日本の国連職員に目を向けると、外務省が出している『外交青書2025』によると、国連関係機関で働く日本人の数は2023年末時点で、専門職以上の者は958人を数える[12]。これは外務省によるプロモーションの成果でもあるし、留学などで確実に英語力が上がっている若者の努力のたまものでもある。識者の意見には、「職員は出身国の政府を意識し、その働きかけや圧力のもとで、愛国的な行動をとることが多いのが、国連の現実である」というものもあるから、良いニュースである[13]

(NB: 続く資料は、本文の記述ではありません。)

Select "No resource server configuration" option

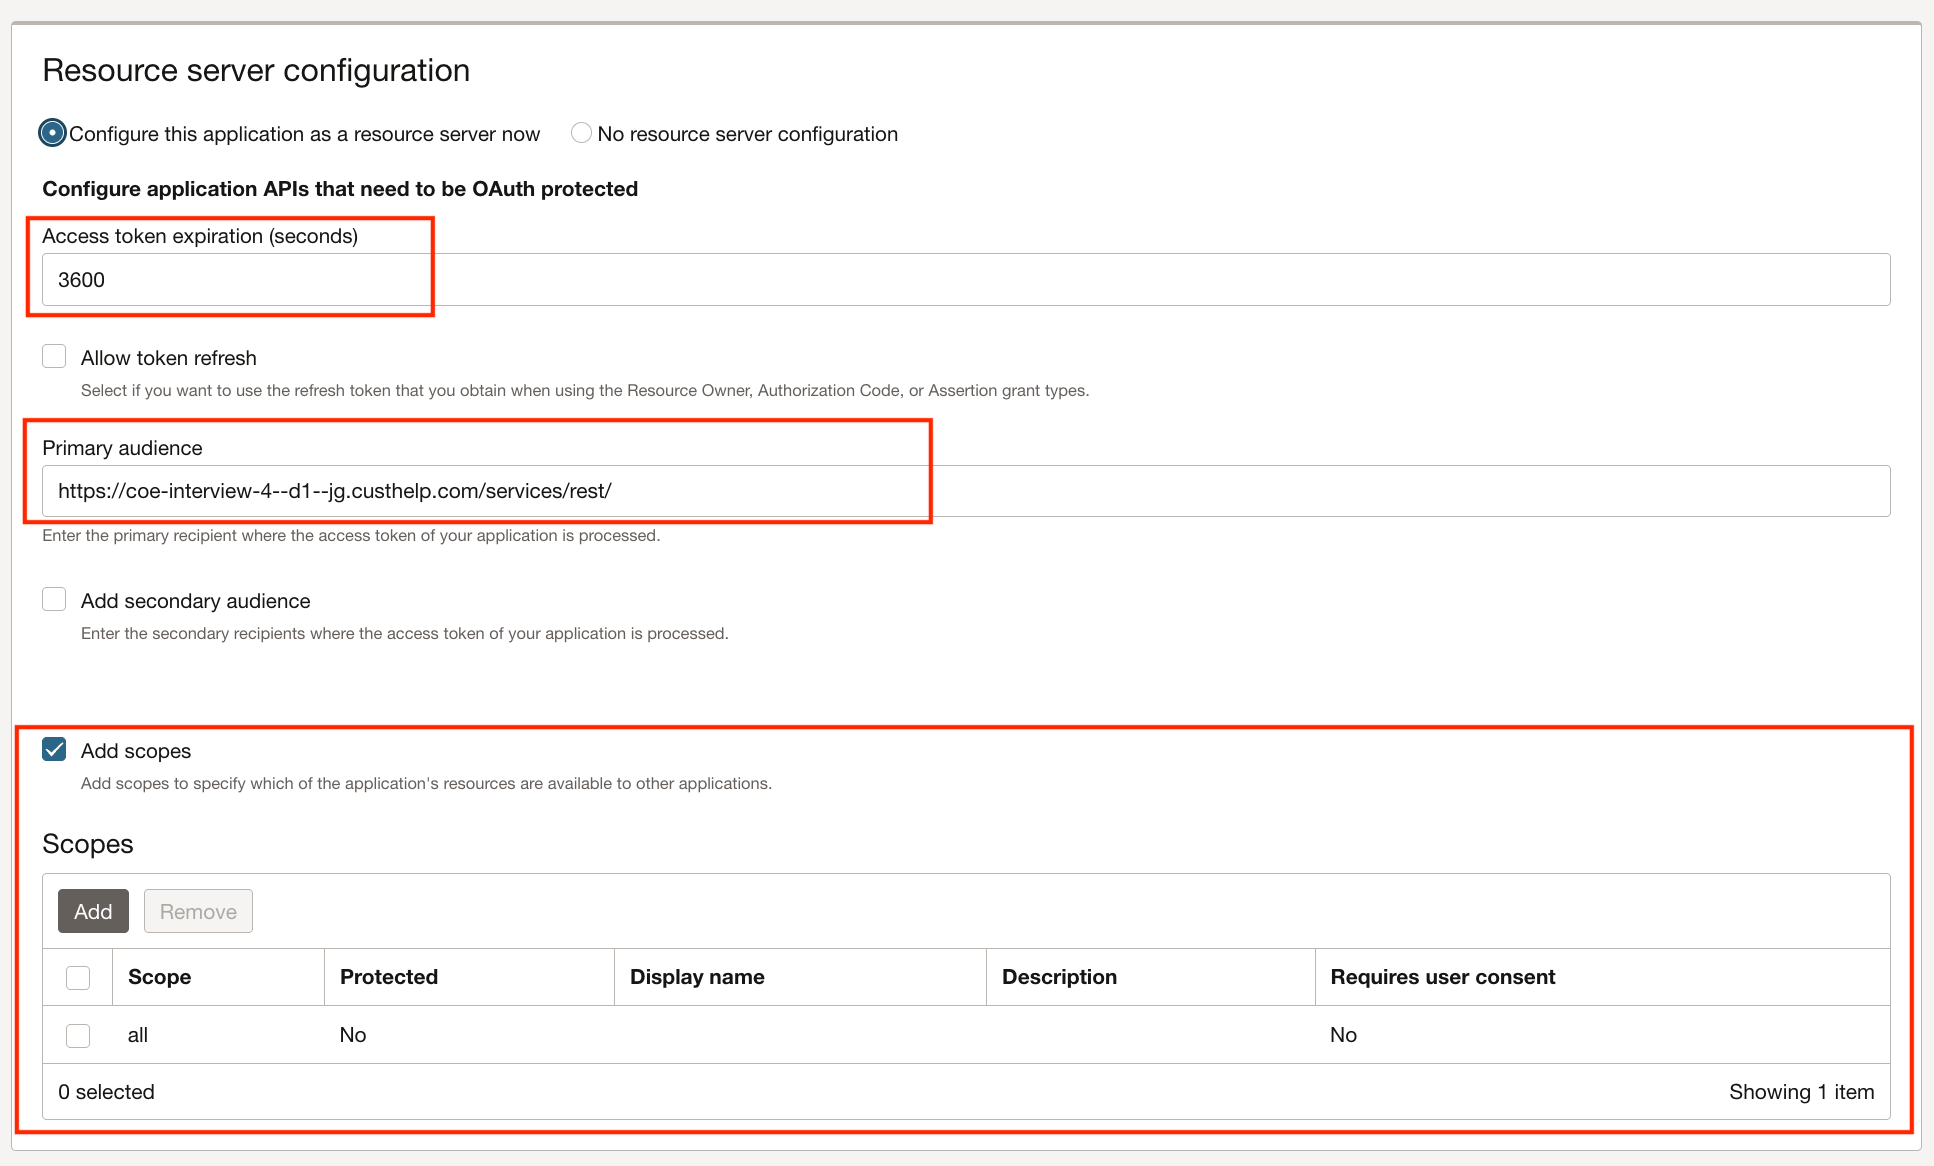[581, 132]
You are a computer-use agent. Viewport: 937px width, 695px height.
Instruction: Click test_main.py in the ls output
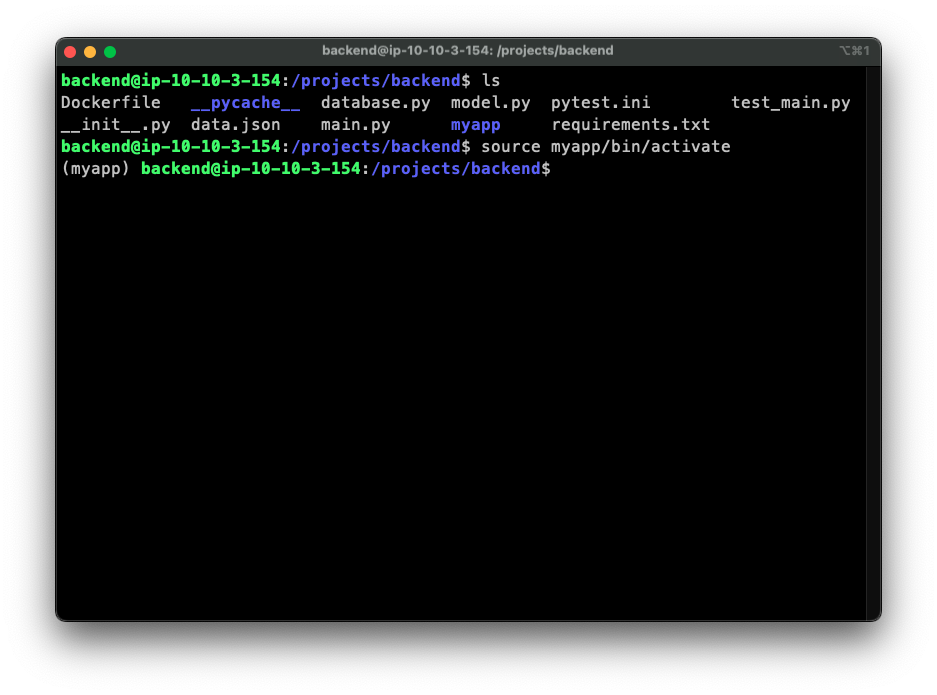tap(790, 103)
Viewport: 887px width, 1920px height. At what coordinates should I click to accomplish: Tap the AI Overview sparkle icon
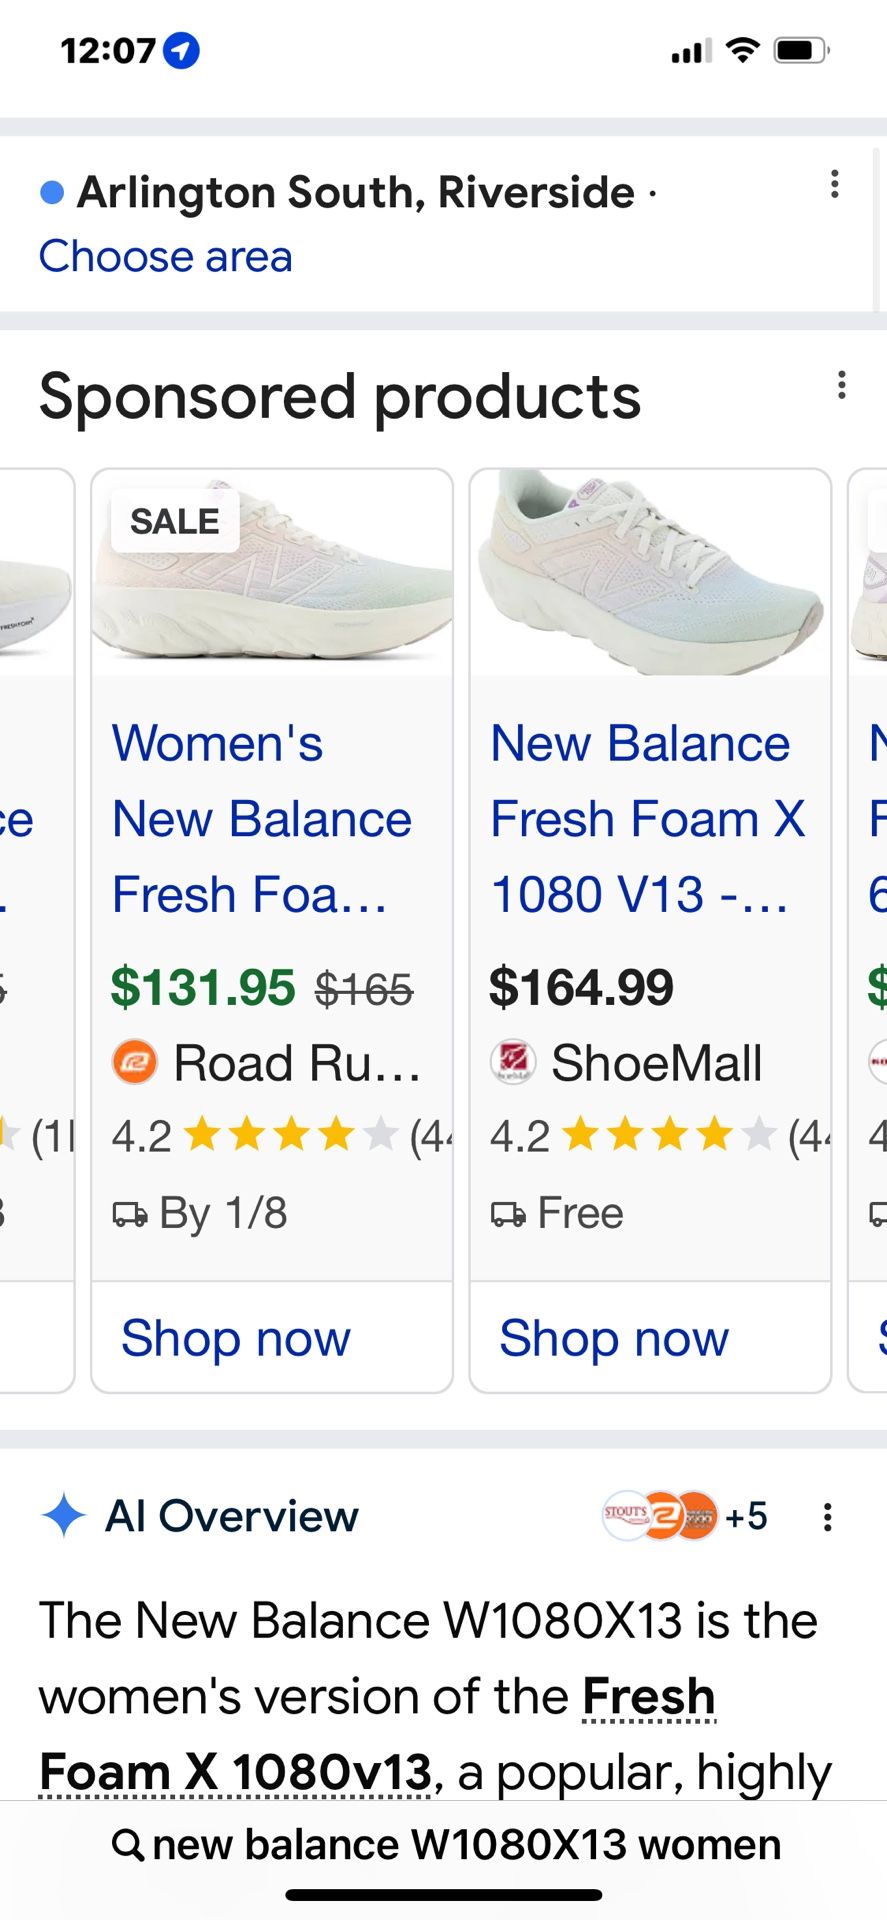63,1516
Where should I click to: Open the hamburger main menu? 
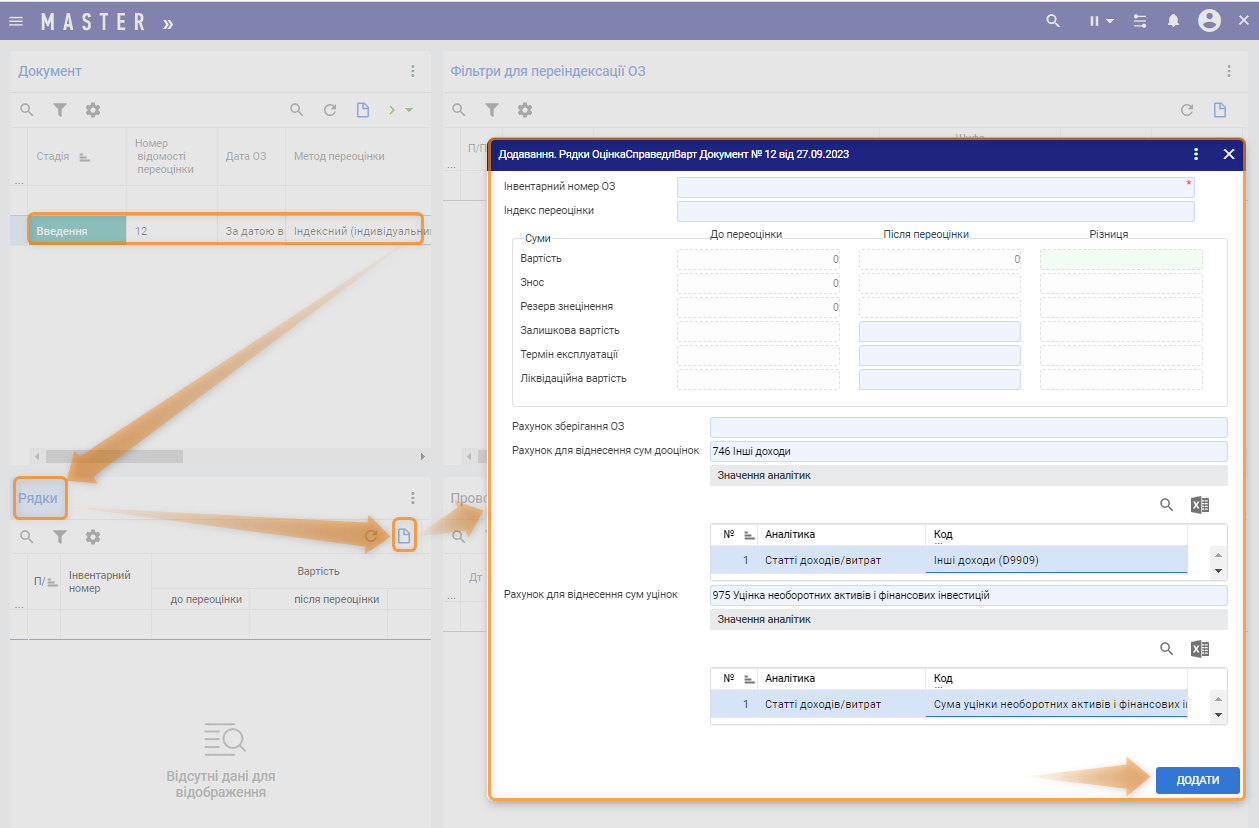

このように「世界政府」にはほど遠いが、国連は国際的で中立的でなければならないという前提のもと、実効的で、効率的であろうと努力している。これは正しい方向であるので、透明性と説明責任が下がらないよう注意しながら、育てていくべきである。


[1] Thant Myint-U and Amy Scott, The UN Secretariat: A Brief History (1945-2006) (New York: International Peace Academy, 2007), pp. 1-3.

[2] デイヴィッド・ロックフェラー、『ロックフェラー回顧録』、楡井浩一訳、新潮社、2007年、197ページ。

[3] 朝倉弘教、『国際機関事務局―20年の体験がつづる』、日本関税協会、1999年、87-89ページ。

[4] 辛雄鎮、『努力の証―第八代国連事務総長 潘基文物語』、足立康、辛美鎮訳、ダイヤモンド社、2008年、168-169ページ。

[5] 明石康、『国際連合』、1985年、岩波書店、236-238ページ。

[6] アンドレイ・グロムイコ、『グロムイコ回想録』、読売新聞社外報部訳、読売新聞社、1989年、402ページ。

[7] 明石、『国際連合』、270ページ。

[8] Thant Myint-U, The UN Secretariat: A Brief History (1945-2006), pp. 97-108.

[9] Thant Myint-U, The UN Secretariat: A Brief History (1945-2006), pp. 97-117.

[10] “Russia agrees ‘in principle’ to UN and Red Cross involvement in evacuations from Mariupol,” United Nations, April 26, 2022, https://news.un.org/en/story/2022/04/1116932, accessed on February 15, 2025.

[11] “Senior Management Group,” https://www.un.org/sg/en/content/senior-management-group, accessed on January 29, 2026.

[12] 外務省、『外交青書2025』、2025年、311ページ。

[13] 勝野正恒、二村克彦、『国連再生と日本外交』、国際書院、2000年、143ページ。